**AIM:** Reproduce, without alteration, everything from the start of the records down to and including the line containing "center [344, 81].".

==== DATA SHOWN ====

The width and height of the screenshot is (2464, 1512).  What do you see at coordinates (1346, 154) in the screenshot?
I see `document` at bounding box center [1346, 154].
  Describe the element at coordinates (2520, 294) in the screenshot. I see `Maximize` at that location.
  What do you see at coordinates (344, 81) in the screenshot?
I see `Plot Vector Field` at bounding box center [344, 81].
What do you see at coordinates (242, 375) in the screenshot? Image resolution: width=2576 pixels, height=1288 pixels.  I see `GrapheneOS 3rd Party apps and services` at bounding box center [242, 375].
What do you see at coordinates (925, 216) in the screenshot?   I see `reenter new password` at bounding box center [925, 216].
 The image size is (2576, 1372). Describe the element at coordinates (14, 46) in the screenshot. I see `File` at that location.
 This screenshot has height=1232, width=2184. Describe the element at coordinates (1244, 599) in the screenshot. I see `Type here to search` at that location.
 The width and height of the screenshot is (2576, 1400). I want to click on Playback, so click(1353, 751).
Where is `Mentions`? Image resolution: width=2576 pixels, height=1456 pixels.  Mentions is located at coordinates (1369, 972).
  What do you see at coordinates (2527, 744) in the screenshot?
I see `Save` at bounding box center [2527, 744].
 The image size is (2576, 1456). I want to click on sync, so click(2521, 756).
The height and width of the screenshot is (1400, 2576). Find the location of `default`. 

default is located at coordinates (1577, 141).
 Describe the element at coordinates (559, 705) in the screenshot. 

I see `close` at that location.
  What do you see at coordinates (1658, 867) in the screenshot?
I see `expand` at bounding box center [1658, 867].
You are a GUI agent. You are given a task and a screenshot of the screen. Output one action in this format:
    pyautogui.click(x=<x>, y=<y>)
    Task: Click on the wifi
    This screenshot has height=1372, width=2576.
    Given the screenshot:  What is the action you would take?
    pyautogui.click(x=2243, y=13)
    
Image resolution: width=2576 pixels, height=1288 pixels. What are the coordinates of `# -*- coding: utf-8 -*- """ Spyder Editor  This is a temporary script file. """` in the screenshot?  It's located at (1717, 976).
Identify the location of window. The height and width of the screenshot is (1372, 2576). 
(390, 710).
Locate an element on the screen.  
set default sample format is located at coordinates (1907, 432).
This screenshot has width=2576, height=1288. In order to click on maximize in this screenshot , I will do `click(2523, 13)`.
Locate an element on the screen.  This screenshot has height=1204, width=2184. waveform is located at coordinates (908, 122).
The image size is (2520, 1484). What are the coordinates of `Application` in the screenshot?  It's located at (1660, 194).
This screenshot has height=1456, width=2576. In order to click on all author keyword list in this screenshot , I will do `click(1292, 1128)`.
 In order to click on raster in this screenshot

====

**PROBLEM SOLUTION:**
The width and height of the screenshot is (2464, 1512).  What do you see at coordinates (1346, 154) in the screenshot?
I see `document` at bounding box center [1346, 154].
  Describe the element at coordinates (2520, 294) in the screenshot. I see `Maximize` at that location.
  What do you see at coordinates (344, 81) in the screenshot?
I see `Plot Vector Field` at bounding box center [344, 81].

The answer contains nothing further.